Nothing but the records beneath, reproduced exactly, should appear in the answer.

» RECORDS PROVIDED:
>>>>

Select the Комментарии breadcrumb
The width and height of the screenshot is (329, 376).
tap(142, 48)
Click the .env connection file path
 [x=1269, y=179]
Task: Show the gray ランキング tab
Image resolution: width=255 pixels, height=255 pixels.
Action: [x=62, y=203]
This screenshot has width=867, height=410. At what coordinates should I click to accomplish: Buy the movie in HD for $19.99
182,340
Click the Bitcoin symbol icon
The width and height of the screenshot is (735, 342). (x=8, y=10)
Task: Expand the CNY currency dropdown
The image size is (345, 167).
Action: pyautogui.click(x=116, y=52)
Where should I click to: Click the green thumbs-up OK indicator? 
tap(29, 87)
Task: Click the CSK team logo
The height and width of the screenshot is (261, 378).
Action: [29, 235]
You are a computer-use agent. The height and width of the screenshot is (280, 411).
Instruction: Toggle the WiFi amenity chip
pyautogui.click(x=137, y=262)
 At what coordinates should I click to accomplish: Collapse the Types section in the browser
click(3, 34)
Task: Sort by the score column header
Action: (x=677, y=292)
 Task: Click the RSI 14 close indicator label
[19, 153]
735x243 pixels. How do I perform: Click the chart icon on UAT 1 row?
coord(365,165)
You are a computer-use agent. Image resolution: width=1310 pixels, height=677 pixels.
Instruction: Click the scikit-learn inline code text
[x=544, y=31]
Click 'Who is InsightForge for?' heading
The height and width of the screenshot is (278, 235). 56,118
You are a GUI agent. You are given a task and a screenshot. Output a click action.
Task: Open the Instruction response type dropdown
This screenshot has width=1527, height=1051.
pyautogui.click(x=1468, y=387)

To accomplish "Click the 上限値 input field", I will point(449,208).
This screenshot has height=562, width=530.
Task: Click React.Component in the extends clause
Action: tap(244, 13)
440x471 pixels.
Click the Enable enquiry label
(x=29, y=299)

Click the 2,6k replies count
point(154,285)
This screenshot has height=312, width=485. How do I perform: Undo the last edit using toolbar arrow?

<<<<

» EXERCISE OUTPUT:
Select the Комментарии breadcrumb
The width and height of the screenshot is (329, 376).
tap(142, 48)
Click the .env connection file path
 [x=1269, y=179]
Task: Show the gray ランキング tab
Image resolution: width=255 pixels, height=255 pixels.
Action: [x=62, y=203]
This screenshot has width=867, height=410. At what coordinates should I click to accomplish: Buy the movie in HD for $19.99
182,340
Click the Bitcoin symbol icon
The width and height of the screenshot is (735, 342). (x=8, y=10)
Task: Expand the CNY currency dropdown
The image size is (345, 167).
Action: pyautogui.click(x=116, y=52)
Where should I click to: Click the green thumbs-up OK indicator? 
tap(29, 87)
Task: Click the CSK team logo
The height and width of the screenshot is (261, 378).
Action: [29, 235]
You are a computer-use agent. The height and width of the screenshot is (280, 411).
Instruction: Toggle the WiFi amenity chip
pyautogui.click(x=137, y=262)
 At what coordinates should I click to accomplish: Collapse the Types section in the browser
click(3, 34)
Task: Sort by the score column header
Action: (x=677, y=292)
 Task: Click the RSI 14 close indicator label
[19, 153]
735x243 pixels. How do I perform: Click the chart icon on UAT 1 row?
coord(365,165)
You are a computer-use agent. Image resolution: width=1310 pixels, height=677 pixels.
Instruction: Click the scikit-learn inline code text
[x=544, y=31]
Click 'Who is InsightForge for?' heading
The height and width of the screenshot is (278, 235). 56,118
You are a GUI agent. You are given a task and a screenshot. Output a click action.
Task: Open the Instruction response type dropdown
This screenshot has width=1527, height=1051.
pyautogui.click(x=1468, y=387)

To accomplish "Click the 上限値 input field", I will point(449,208).
This screenshot has height=562, width=530.
Task: Click React.Component in the extends clause
Action: tap(244, 13)
440x471 pixels.
Click the Enable enquiry label
(x=29, y=299)

Click the 2,6k replies count
point(154,285)
This screenshot has height=312, width=485. How do I perform: Undo the last edit using toolbar arrow?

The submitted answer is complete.